Immunophenotype of Down syndrome acute myeloid leukemia and transient myeloproliferative disease differs significantly from other diseases with morphologically identical or similar blasts

Background and objectives: Children with Down Syndrome (DS) have a 20-40 fold increased risk of developing acute myeloid leukemia (AML), mainly of the megakaryoblastic subtype (AMKL). Approximately 10% of newborns with DS show transient myeloproliferative disease (TMD) which normally resolves spontaneously. The blast cells of both entities show megakaryoblastic/erythroblastic features (M7/M6) and cannot be distinguished by morphological characteristics. Design and methods: Blast cells of 62 children were analyzed by four-color flow cytometry and dual color fluorescence microscopy. Results: The immunopheno-type of blast cells from children with TMD and DS-AMKL is characterized by the expression of CD33(+)/CD13(+/-) /CD38(+)/CD117(+)/CD341(+/-)/CD7(+)/CD56(+/-) /CD36(+)/CD71(+)/CD42b(+)/CD4dim(+)/TPO-R+/EPO-R-/IL-3-R alpha(+)/IL- 6-R alpha(-).

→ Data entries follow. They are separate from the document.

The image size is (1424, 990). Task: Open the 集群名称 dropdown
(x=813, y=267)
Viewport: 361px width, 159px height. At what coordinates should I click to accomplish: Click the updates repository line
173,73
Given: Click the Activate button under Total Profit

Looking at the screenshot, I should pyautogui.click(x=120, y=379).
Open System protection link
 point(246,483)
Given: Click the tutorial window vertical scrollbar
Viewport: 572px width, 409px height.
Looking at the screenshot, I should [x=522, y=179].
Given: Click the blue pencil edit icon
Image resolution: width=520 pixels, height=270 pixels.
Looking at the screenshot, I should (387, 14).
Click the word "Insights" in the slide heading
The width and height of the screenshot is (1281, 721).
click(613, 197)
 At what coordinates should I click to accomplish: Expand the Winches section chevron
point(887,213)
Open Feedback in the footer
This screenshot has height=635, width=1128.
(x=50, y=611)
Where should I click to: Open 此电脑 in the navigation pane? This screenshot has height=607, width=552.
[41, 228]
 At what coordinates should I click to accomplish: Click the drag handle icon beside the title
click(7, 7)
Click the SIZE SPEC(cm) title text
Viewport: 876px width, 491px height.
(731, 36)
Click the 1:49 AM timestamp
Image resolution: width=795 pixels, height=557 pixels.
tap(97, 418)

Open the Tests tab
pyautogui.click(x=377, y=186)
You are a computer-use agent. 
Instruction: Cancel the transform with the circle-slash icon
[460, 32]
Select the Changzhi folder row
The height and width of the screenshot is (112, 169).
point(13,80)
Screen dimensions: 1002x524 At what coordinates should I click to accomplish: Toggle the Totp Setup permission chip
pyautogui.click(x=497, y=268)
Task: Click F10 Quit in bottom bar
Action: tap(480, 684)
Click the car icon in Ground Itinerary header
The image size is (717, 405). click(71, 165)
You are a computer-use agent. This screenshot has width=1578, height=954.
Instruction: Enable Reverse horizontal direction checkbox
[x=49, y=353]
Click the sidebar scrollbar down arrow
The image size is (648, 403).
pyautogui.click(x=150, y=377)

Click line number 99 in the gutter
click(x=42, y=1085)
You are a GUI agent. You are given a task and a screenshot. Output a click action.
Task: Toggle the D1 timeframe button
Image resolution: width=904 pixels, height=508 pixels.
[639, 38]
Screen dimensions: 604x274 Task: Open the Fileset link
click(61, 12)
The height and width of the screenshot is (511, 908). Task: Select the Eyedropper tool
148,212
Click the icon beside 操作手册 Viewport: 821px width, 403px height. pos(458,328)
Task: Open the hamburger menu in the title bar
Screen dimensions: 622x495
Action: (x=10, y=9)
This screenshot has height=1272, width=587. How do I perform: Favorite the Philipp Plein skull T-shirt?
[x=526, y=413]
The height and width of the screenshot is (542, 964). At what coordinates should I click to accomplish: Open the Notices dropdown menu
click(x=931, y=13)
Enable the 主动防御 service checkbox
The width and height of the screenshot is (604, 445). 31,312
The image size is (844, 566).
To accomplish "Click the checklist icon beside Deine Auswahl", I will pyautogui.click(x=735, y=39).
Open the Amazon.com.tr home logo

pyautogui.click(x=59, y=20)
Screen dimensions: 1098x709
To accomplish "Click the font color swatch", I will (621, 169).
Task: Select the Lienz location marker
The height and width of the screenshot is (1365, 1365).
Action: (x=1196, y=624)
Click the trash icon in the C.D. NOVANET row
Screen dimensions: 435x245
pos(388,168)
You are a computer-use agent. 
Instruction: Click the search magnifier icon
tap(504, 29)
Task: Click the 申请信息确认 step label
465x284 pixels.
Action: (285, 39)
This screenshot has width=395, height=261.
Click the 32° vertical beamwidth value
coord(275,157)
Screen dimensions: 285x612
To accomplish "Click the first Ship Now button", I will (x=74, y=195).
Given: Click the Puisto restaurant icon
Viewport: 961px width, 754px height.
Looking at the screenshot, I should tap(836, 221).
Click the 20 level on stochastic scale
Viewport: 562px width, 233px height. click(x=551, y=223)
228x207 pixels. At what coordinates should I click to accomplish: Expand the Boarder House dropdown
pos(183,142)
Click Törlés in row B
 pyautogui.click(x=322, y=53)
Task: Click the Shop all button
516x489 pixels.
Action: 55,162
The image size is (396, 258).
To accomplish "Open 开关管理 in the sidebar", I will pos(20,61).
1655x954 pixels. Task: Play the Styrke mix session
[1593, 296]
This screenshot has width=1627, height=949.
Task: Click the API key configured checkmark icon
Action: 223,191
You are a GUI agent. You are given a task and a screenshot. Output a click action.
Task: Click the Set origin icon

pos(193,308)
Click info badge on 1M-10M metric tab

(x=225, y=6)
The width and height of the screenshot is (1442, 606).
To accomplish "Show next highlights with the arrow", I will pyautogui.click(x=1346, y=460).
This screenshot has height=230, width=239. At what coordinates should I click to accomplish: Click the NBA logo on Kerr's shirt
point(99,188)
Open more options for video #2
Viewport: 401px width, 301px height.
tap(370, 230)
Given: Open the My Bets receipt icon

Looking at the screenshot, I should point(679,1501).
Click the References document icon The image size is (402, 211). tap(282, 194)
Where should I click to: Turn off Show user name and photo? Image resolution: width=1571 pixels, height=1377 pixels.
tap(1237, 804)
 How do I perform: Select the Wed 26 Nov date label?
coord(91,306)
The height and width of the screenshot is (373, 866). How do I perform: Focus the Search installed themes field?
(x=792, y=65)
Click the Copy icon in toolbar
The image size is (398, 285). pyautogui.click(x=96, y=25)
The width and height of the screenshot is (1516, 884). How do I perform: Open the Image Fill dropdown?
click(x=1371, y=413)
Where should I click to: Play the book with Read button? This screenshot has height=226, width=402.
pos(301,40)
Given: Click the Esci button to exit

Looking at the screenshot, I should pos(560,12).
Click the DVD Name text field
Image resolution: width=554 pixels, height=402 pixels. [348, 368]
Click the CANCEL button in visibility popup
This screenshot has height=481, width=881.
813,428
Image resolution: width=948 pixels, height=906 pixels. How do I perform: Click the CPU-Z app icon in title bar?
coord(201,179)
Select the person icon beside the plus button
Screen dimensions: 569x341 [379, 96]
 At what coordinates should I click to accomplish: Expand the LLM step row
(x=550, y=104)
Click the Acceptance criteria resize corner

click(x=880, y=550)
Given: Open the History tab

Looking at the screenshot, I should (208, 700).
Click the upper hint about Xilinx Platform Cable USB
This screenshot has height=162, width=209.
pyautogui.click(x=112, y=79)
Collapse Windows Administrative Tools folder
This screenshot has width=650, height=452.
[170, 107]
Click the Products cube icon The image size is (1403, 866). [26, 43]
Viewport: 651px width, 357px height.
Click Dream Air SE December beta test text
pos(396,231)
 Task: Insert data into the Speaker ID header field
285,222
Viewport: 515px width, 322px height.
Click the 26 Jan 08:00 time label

Non-DS children with morphologically related diseases, i.e. myelodysplastic syndrome (MDS), juvenile myelomonocytic leukemia (JMML), or AML-M6 and AML-M7, did not show this expression profile. CD34 expression was observed in 93% of TMD, but only 50% of DS-AMKL patients. The blast cells of all TMD and DS-AMKL cases were positive for TPO-R and IL-3R, whereas EPO-R and IL-6R were absent. Conclusions: Immunophenotyping by the use of surface antigens and growth factor receptors is a useful tool to discriminate TMD and DS-AMKL from diseases with morphologically similar or identical blasts. The absence of EPO-R on the blast cells might be a sign of the high expression of the mutated - and less active - GATA1 in DS. The higher amount of CD34 co-expression in TMD may be interpreted to indicate that TMD is a slightly more immature disease than DS-AMKL.